# INTRODUCTION TO THE TMS320C6x VLIW DSP

Accumulator architecture



Memory-register architecture

Prof. Brian L. Evans

in collaboration with
Niranjan Damera-Venkata and
Magesh Valliappan

Load-store architecture



Embedded Signal Processing Laboratory
The University of Texas at Austin
Austin, TX 78712-1084

http://signal.ece.utexas.edu/

## **Outline**

- Instruction set architecture
- Vector dot product example
- Pipelining
- Vector dot product example revisited
- Comparisons with other processors
- Conclusion

### Instruction Set Architecture



#### Instruction Set Architecture

- Address 8/16/32 bit data + 64 bit data on C67x
- Load-store RISC architecture with 2 data paths
  - ▶ 16 32-bit registers per data path (A0-15 and B0-15)
  - ▶ 48 instructions (C62x) and 79 instructions (C67x)
- Two parallel data paths with 32-bit RISC units
  - ▶ Data unit 32-bit address calculations (modulo, linear)
  - Multiplier unit 16 bit x 16 bit with 32-bit result
  - Logical unit 40-bit (saturation) arithmetic & compares
  - Shifter unit 32-bit integer ALU and 40-bit shifter
  - Conditionally executed based on registers A1-2 & B0-2
  - Work with two 16-bit halfwords packed into 32 bits

### **Functional Units**

- .M multiplication unit
  - 16 bit x 16 bit signed/unsigned packed/unpacked
- .L arithmetic logic unit
  - Comparisons and logic operations (and, or, and xor)
  - Saturation arithmetic and absolute value
- .S shifter unit
  - Bit manipulation (set, get, shift, rotate) and branching
  - Addition and packed addition
- .D data unit
  - Load/store to memory
  - Addition and pointer arithmetic

## Restrictions on Register Accesses

- Each function unit has read/write ports
  - Data path 1 (2) units read/write A (B) registers
  - Data path 2 (1) can read one A (B) register per cycle
- 40 bit words stored in adjacent even/odd registers
  - Used in extended precision accumulation
  - One 40-bit result can be written per cycle
  - A 40-bit read cannot occur in same cycle as 40-bit write
- Two simultaneous memory accesses cannot use
   registers of same register file as address pointers
- No more than four reads per register per cycle

## **Disadvantages**

- No acceleration for variable length decoding
  - ▶ 50% of computation for MPEG-2 decoding on C6x in C
- Deep pipeline
  - If a branch is in the pipeline, interrupts are disabled: avoid branches by using conditional execution
  - No hardware protection against pipeline hazards: programmer and software tools must guard against it
- No hardware looping or bit-reversed addressing
  - Must emulate in software
- 40-bit accumulation incurs performance penalty
- No status register: must emulate status bits other than saturation bit (.L unit)
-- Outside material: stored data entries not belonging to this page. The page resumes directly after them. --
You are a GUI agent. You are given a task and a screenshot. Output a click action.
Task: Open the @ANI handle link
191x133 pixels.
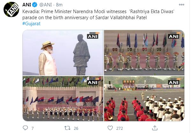point(46,5)
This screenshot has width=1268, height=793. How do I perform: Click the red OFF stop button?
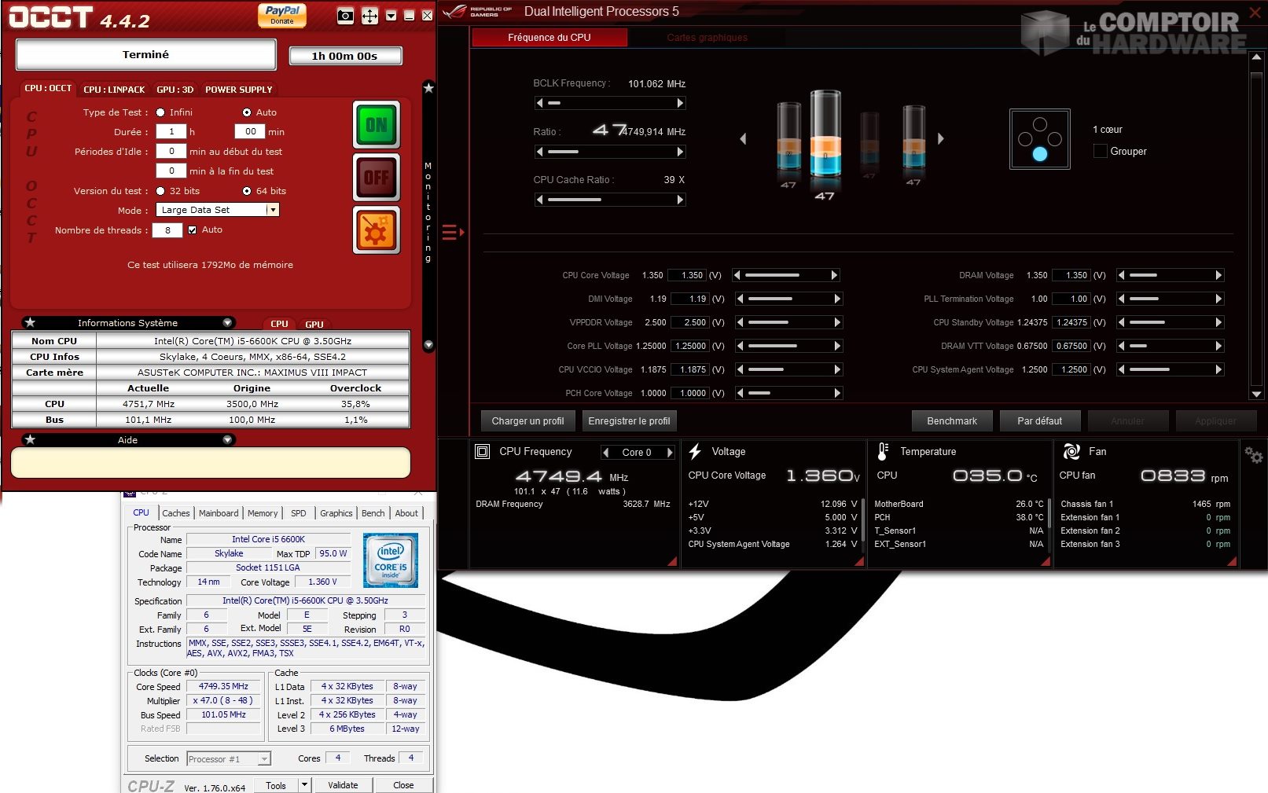376,178
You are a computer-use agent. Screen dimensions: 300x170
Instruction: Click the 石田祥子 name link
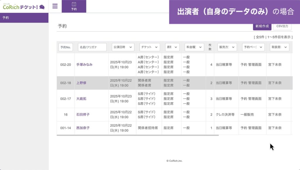tap(83, 115)
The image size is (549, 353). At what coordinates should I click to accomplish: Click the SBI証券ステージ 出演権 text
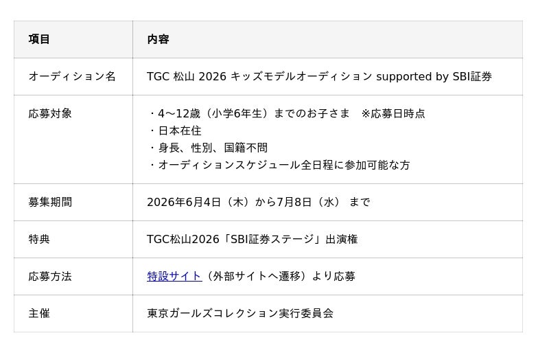[x=252, y=240]
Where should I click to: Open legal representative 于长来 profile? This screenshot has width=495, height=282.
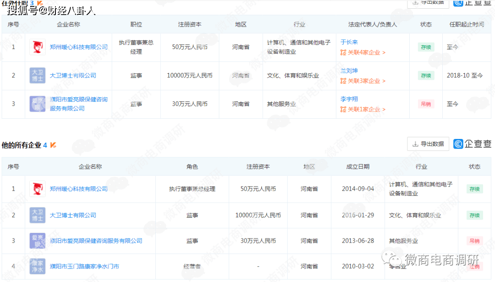coord(349,42)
### TMS320C62x Fixed-Point Processors

| Processor | MHz        | MIPS         | Data<br>(kbits) | Program<br>(kbits)   | Price                 | Applications                |
|-----------|------------|--------------|-----------------|----------------------|-----------------------|-----------------------------|
| C6211     | 150<br>167 | 1200<br>1336 | 32<br>(512 l    | 32<br>kbit L2 cache) | \$25                  |                             |
| C6201     | 167<br>200 | 1336<br>1600 | 512             | 512                  | \$152<br><b>\$159</b> | EVM board                   |
| C6202     | 200<br>250 | 1600<br>2000 | 1000            | 2000                 | \$167<br><b>\$184</b> |                             |
| C6203     | 250<br>300 | 2000<br>2400 | 4000            | 3000                 |                       | 3G basestations modem banks |

Unit price is for 100 - 999 units. N/a means not in production until 4Q99. In volumes of 10,000, the 200 MHz C6201 is \$96 per unit.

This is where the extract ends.